* REQUIREMENT
Every line below between the one holding "The image size is (892, 704)." and the one holding "Task: Click the Backup and Restore drive icon", inclusive, should be copied exactly, and no other line.

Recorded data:
Start of Block

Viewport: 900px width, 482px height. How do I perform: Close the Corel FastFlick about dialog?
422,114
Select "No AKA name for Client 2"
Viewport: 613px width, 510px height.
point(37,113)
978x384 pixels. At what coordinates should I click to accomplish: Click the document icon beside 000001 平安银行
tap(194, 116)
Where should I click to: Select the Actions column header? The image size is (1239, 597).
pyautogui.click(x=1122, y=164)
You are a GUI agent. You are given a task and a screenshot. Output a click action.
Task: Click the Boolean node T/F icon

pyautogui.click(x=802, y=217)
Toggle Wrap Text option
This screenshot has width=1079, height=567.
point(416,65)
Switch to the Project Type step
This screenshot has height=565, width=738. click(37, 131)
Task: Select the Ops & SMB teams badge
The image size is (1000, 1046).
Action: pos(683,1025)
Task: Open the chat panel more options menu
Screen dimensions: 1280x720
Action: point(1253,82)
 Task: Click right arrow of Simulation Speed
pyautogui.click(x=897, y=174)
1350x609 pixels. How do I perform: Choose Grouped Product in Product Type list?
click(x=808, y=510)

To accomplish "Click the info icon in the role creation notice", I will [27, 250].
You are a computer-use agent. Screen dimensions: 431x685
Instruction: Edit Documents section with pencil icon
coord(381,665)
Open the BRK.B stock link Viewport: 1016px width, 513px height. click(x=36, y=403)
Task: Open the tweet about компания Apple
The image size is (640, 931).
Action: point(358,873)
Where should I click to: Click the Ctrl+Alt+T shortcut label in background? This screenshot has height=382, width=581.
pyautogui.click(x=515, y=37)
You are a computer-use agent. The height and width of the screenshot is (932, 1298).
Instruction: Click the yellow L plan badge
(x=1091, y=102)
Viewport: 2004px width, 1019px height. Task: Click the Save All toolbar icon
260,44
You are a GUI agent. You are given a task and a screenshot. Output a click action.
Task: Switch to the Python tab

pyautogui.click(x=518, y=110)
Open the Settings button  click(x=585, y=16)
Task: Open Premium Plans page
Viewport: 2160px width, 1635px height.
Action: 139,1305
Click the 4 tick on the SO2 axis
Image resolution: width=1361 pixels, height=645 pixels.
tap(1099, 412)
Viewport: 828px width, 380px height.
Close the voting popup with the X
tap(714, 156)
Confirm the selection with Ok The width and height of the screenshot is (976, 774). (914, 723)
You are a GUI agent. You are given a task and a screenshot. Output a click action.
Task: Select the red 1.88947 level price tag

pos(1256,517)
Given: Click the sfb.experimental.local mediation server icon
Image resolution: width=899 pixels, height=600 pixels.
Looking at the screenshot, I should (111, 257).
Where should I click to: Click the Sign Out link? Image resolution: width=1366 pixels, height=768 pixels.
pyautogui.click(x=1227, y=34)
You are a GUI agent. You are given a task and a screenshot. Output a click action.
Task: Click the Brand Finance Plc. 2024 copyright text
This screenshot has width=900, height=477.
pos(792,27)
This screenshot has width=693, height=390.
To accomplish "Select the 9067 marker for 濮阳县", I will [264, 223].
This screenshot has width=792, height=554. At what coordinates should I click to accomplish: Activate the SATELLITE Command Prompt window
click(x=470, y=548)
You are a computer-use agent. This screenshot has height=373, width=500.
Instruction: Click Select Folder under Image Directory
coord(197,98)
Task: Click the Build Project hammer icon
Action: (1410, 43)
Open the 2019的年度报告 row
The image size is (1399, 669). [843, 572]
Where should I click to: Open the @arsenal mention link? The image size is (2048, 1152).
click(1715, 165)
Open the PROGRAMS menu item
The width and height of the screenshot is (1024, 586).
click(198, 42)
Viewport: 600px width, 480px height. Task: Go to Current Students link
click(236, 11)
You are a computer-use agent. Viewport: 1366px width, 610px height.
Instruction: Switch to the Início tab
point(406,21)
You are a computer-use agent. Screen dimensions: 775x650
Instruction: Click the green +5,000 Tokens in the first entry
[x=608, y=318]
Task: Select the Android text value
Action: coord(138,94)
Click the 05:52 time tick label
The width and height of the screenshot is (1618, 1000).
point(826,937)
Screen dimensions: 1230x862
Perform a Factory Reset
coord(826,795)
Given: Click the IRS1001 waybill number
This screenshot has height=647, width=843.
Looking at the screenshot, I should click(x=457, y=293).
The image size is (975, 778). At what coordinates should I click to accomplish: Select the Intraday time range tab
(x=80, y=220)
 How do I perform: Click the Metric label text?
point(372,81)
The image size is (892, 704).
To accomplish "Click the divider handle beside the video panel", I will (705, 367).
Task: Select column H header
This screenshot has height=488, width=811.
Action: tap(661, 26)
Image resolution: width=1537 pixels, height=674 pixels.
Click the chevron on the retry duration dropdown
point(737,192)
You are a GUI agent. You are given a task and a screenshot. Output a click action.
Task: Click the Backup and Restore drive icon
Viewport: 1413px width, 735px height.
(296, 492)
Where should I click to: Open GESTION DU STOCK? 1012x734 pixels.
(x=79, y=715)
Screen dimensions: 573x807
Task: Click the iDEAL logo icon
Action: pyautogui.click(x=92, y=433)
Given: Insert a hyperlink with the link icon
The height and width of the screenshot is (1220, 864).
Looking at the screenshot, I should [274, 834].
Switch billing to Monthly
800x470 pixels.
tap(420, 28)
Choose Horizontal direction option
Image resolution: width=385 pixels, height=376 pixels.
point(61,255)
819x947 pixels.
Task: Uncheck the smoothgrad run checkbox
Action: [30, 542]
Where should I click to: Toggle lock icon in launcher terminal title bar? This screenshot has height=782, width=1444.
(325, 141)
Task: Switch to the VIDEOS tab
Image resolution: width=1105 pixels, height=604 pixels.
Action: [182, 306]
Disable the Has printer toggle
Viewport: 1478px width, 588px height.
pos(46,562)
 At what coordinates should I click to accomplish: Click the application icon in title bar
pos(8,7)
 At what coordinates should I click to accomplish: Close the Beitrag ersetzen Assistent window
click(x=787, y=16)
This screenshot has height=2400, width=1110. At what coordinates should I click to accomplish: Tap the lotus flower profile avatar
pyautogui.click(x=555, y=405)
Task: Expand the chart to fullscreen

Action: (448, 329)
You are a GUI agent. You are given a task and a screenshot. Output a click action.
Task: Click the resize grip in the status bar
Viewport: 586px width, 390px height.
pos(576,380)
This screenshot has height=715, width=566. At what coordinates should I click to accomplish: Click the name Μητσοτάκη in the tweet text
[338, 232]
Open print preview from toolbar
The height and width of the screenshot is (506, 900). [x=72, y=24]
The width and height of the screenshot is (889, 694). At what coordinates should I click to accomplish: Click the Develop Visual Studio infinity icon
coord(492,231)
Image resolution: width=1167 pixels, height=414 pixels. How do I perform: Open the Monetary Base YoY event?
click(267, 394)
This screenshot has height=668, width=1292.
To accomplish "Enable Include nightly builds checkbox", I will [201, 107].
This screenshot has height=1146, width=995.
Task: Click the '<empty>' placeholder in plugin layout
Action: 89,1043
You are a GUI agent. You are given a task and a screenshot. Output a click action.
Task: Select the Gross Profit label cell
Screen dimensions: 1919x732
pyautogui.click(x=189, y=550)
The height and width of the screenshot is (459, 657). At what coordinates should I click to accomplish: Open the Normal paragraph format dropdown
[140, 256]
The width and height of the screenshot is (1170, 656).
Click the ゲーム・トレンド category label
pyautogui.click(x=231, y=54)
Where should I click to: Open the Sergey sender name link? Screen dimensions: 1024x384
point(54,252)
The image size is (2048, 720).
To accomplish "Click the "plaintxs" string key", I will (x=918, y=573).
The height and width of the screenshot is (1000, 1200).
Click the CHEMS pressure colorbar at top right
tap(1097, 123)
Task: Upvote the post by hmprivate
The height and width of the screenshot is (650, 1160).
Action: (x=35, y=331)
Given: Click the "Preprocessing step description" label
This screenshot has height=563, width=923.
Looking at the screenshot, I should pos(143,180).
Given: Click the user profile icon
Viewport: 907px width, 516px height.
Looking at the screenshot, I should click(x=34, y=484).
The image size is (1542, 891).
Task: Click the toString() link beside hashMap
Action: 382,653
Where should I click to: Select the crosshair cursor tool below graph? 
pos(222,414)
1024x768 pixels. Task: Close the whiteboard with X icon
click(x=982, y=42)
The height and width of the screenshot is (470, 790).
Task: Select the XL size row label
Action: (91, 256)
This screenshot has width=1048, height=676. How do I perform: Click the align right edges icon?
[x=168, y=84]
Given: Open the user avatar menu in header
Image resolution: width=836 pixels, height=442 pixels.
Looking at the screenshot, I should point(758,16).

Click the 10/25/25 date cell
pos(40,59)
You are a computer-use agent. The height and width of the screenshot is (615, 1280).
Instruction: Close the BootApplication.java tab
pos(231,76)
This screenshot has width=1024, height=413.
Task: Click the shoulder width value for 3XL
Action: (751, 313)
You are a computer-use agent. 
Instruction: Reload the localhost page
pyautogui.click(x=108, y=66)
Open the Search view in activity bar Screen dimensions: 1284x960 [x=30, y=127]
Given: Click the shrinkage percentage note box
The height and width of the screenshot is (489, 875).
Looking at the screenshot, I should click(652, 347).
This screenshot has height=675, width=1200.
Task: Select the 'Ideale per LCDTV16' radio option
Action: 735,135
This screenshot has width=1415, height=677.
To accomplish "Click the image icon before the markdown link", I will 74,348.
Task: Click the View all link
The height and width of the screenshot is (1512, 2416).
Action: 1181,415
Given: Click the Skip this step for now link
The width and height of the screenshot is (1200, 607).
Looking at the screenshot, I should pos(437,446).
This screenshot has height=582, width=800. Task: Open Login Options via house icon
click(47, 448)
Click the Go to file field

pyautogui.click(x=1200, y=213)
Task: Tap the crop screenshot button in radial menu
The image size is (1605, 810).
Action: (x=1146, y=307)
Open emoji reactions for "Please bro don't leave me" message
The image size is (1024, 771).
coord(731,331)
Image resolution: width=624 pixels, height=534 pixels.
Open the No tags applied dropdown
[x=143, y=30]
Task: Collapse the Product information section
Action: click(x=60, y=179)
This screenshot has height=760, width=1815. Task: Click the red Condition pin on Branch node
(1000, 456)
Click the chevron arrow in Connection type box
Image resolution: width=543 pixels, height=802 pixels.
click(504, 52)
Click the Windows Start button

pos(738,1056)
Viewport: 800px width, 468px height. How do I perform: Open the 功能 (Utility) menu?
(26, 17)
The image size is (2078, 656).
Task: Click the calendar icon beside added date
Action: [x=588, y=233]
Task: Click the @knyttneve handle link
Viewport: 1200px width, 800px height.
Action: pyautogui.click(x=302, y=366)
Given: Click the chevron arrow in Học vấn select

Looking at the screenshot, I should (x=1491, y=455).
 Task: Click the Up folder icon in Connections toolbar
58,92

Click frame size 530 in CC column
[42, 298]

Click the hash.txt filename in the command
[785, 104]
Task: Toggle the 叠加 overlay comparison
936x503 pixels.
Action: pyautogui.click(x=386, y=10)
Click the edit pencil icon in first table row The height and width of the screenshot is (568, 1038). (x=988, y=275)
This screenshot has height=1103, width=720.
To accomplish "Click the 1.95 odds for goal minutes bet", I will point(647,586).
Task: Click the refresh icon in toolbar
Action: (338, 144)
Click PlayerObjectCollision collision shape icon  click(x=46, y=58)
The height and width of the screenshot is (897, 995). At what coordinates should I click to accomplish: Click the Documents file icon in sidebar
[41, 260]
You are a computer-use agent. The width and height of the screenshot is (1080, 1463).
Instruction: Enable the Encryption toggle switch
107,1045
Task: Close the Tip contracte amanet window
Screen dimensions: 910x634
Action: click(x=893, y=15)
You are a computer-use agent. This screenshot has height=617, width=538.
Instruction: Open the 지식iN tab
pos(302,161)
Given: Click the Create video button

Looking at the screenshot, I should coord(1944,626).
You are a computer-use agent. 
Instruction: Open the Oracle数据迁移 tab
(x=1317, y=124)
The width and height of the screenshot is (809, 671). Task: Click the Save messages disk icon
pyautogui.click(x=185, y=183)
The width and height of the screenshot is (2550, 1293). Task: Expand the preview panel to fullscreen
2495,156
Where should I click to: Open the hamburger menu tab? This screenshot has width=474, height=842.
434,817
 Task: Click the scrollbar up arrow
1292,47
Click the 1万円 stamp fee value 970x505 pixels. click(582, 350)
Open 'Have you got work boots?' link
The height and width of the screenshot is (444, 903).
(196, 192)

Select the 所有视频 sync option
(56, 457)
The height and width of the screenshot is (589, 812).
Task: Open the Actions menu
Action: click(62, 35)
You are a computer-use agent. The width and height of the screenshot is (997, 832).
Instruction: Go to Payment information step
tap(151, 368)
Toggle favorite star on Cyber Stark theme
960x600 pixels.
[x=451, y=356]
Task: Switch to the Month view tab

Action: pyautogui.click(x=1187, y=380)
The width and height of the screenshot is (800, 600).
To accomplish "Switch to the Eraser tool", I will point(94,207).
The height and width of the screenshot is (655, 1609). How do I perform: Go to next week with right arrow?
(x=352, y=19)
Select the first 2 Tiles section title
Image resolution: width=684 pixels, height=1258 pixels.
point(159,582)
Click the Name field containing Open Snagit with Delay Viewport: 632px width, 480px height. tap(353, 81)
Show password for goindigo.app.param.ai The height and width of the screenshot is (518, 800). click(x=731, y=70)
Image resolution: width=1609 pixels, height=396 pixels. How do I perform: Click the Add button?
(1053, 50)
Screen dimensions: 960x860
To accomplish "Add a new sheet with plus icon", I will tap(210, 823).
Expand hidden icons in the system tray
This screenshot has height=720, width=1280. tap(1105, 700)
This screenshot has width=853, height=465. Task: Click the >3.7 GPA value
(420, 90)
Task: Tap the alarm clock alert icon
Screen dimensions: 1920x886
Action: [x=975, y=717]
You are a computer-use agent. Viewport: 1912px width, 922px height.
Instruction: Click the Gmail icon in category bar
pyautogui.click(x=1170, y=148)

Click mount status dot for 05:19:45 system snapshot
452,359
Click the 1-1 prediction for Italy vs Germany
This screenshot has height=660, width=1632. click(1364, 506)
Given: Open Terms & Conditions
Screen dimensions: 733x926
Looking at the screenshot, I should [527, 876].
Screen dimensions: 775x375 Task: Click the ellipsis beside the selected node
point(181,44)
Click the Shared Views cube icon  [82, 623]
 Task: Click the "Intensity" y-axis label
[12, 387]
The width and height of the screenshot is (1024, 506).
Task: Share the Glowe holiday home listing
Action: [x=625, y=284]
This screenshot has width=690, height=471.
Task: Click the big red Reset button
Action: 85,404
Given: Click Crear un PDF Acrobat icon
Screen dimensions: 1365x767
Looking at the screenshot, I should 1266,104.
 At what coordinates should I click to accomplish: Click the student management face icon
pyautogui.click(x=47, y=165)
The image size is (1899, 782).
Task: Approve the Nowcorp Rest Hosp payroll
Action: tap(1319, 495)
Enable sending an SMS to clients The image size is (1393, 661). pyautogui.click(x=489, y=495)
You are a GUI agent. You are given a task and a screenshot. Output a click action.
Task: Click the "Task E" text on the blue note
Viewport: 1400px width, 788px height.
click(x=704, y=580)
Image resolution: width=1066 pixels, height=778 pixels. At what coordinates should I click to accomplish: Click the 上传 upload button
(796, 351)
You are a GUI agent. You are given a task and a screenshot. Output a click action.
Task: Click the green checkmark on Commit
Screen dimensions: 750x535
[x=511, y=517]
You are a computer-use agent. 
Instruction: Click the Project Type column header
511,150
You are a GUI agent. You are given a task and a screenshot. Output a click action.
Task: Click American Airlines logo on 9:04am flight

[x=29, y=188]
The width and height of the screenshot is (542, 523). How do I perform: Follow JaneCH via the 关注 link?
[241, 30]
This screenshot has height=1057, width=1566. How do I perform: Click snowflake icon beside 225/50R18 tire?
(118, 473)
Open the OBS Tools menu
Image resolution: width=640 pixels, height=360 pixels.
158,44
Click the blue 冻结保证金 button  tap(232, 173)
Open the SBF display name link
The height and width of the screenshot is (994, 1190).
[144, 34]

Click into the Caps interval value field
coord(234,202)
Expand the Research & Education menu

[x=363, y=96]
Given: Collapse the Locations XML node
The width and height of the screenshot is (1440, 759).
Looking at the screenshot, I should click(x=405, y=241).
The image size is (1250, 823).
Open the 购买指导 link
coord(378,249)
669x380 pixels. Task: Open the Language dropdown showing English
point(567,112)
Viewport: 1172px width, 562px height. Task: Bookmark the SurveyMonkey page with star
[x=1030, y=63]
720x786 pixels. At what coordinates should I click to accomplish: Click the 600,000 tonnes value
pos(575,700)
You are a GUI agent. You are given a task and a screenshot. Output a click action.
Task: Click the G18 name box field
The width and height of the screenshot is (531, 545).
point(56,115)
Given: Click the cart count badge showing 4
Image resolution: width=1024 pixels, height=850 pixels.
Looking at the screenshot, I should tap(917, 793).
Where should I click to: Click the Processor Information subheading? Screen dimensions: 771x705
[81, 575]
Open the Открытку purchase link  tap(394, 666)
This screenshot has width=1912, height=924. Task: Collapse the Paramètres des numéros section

End of Block

* REPLY
The image size is (892, 704).
To accomplish "Click the divider handle beside the video panel", I will (705, 367).
Task: Select column H header
This screenshot has height=488, width=811.
Action: tap(661, 26)
Image resolution: width=1537 pixels, height=674 pixels.
Click the chevron on the retry duration dropdown
point(737,192)
You are a GUI agent. You are given a task and a screenshot. Output a click action.
Task: Click the Backup and Restore drive icon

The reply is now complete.